---------- EXTRACTED RECORDS

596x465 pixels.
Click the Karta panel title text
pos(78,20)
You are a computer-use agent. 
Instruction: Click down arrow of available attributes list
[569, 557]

--------------------

Set down the lines above exactly as written. Begin at the line containing "Instruction: Click down" and stop after the last line.

Instruction: Click down arrow of available attributes list
[569, 557]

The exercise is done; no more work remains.